Perception & Cognition
Filled Space Appears Longer
(Summary 1996, J.S.Longstaff)

The “principle that a filled distance appears longer than an empty distance is one of the oldest to have received formal recognition as a perceptual law” [1]. This “clutter phenomenon” or “filled space illusion” appears in a many conditions of spatial perception and cognition.

Estimating a route-distance between pairs of towns, either from memory or while looking at the map, produced longer estimations of routes when they passed through several cities and shorter estimations for routes passing through few cities [2]

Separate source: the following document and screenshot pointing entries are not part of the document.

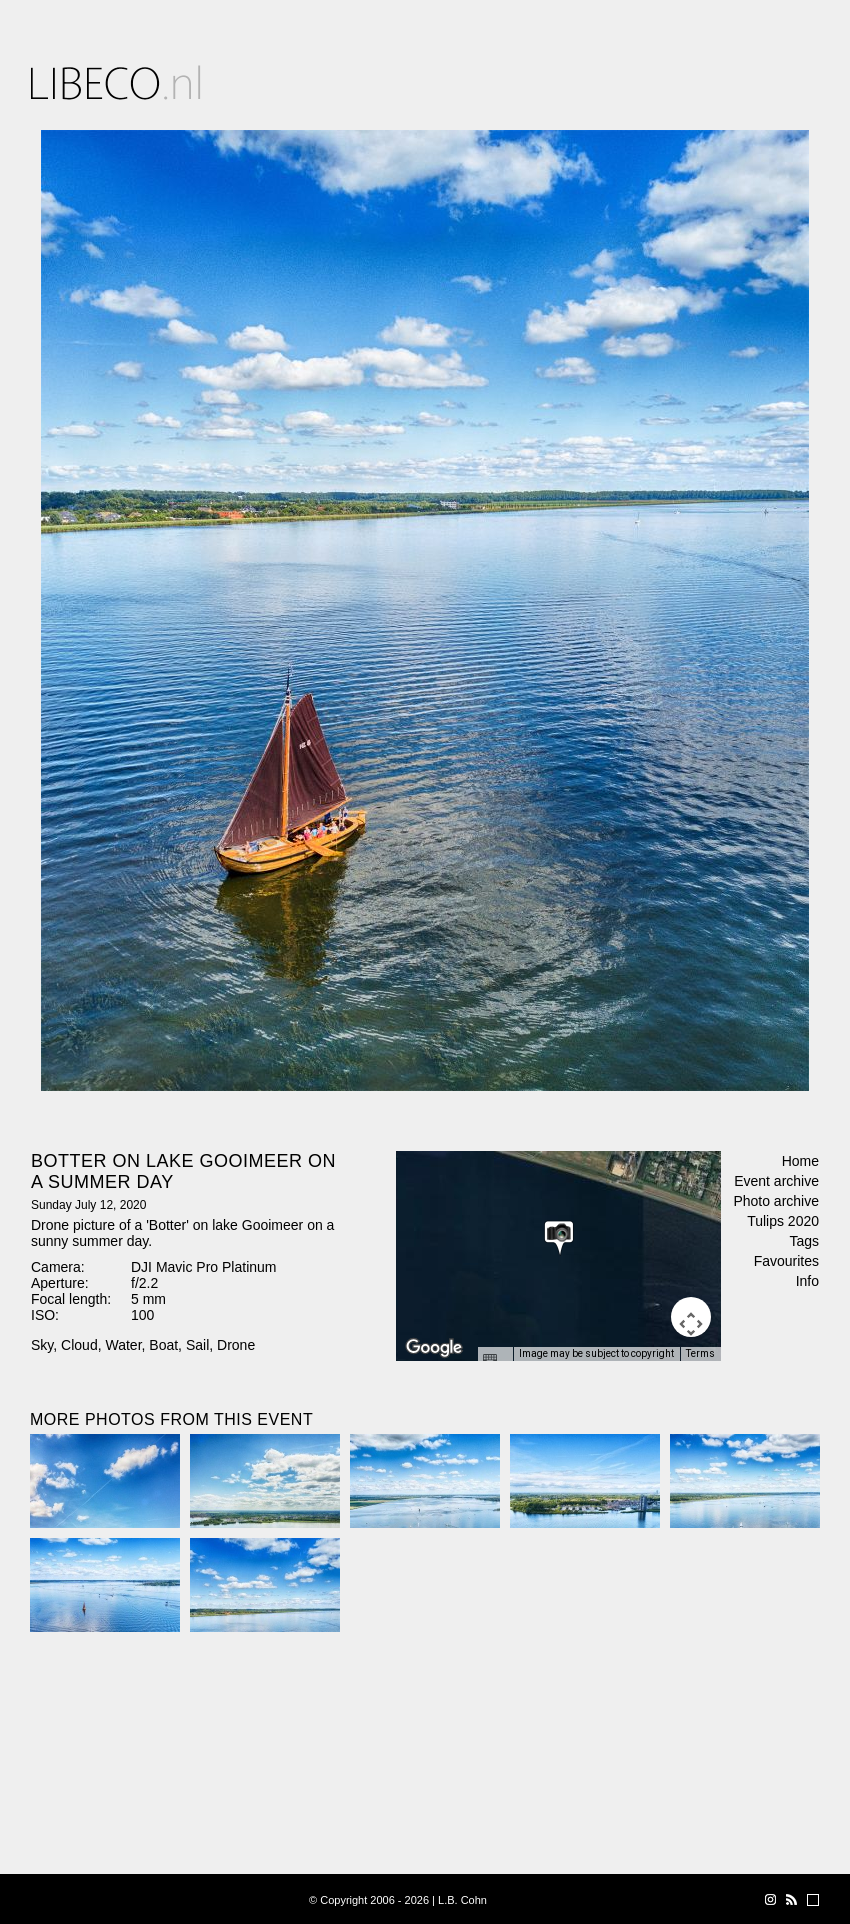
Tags (804, 1241)
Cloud (79, 1345)
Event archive (776, 1181)
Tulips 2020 (783, 1221)
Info (807, 1281)
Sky (42, 1345)
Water (123, 1345)
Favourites (786, 1261)
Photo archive (776, 1201)
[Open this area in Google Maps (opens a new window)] (434, 1348)
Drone (236, 1345)
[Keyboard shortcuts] (495, 1360)
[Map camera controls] (691, 1317)
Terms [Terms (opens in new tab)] (700, 1353)
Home (800, 1161)
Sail (197, 1345)
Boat (163, 1345)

When walking in pathways through a room (18m) while also attempting to remember names and information about several locations throughout the room, the more names and info a person can remember, the longer the total length of the pathway was estimated to be. This indicates a correlation of “increases in cognized distance with increases in stored route attributes” [3].

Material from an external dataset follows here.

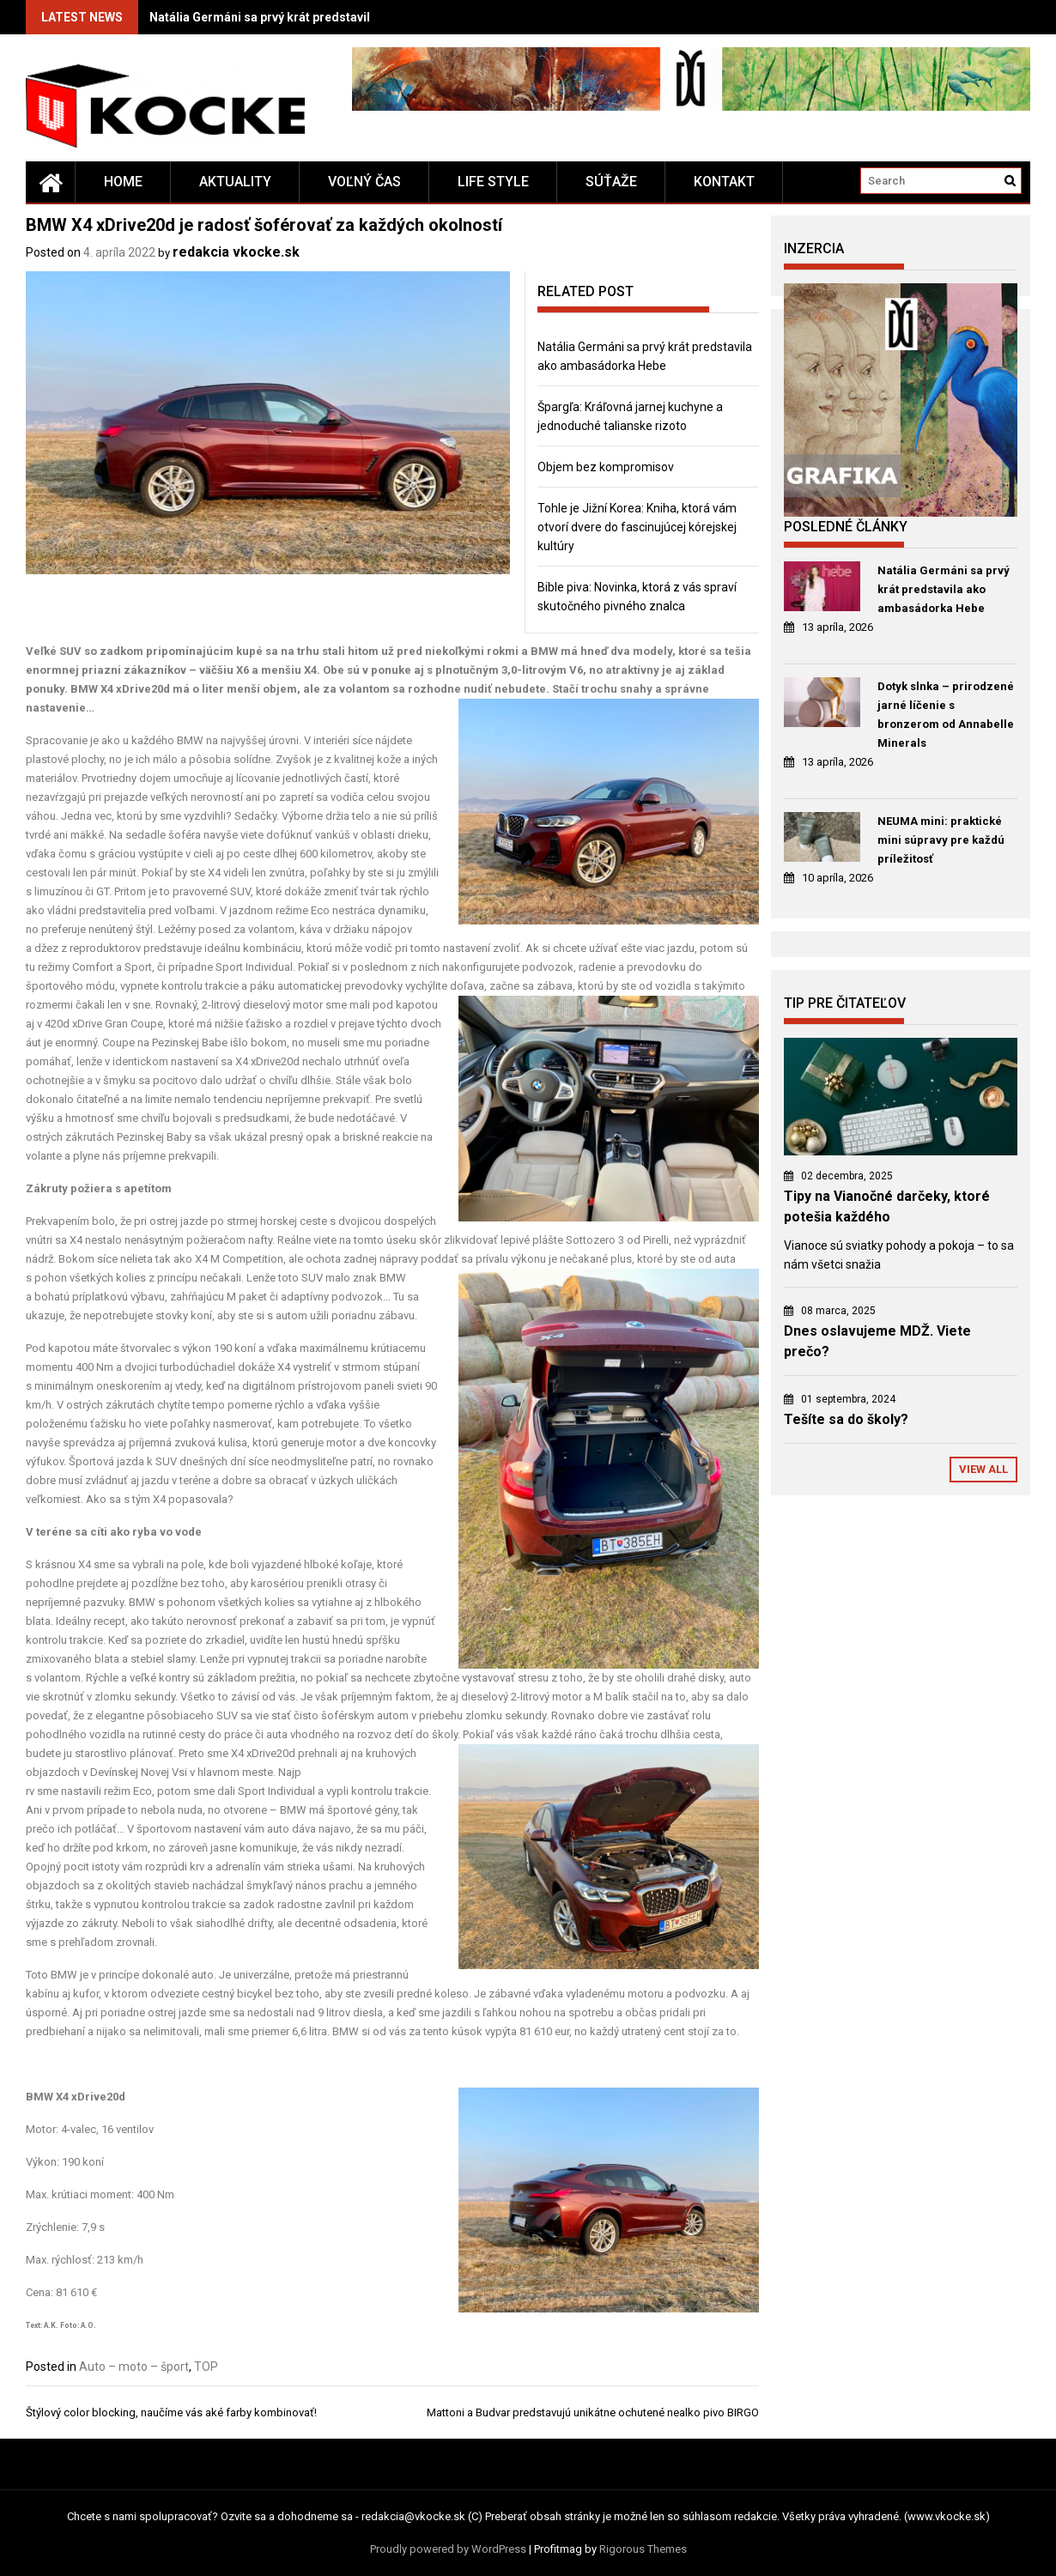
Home (123, 181)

Similarly, routes with more turns are judged to be longer than straight routes [4]

Effects of clutter are similar to effects of higher-order regions where the more regions that a pathway crosses, the longer it will be judged to be [5].

 

NOTES
  1. Thorndyke (1981, p. 526)
  2. Thorndyke (1981)
  3. Sadalla et al (1979, p. 291)
  4. Byrne (1979)
  5. Allen & Kirasic (1985)


REFERENCES:
  • Allen, G. L., and Kirasic, K. C. (1985). Effects of the cognitive organization of route knowledge on judgments of macrospatial distance. Memory & Cognition. 13 (3): 218-227.

  • Byrne, R. W. (1979). Memory for Urban Geography. Quarterly Journal of Experimental Psychology. 31: 147-154.

  • Thorndyke, P. W. (1981). Distance estimation from cognitive maps. Cognitive Psychology. 13: 526-550.

  • Sadalla, E. K., Sktaplin, L. J., and Burroughs, W. J. (1979). Retrieval processes in distance cognition. Memory & Cognition. 7 (4): 291–296.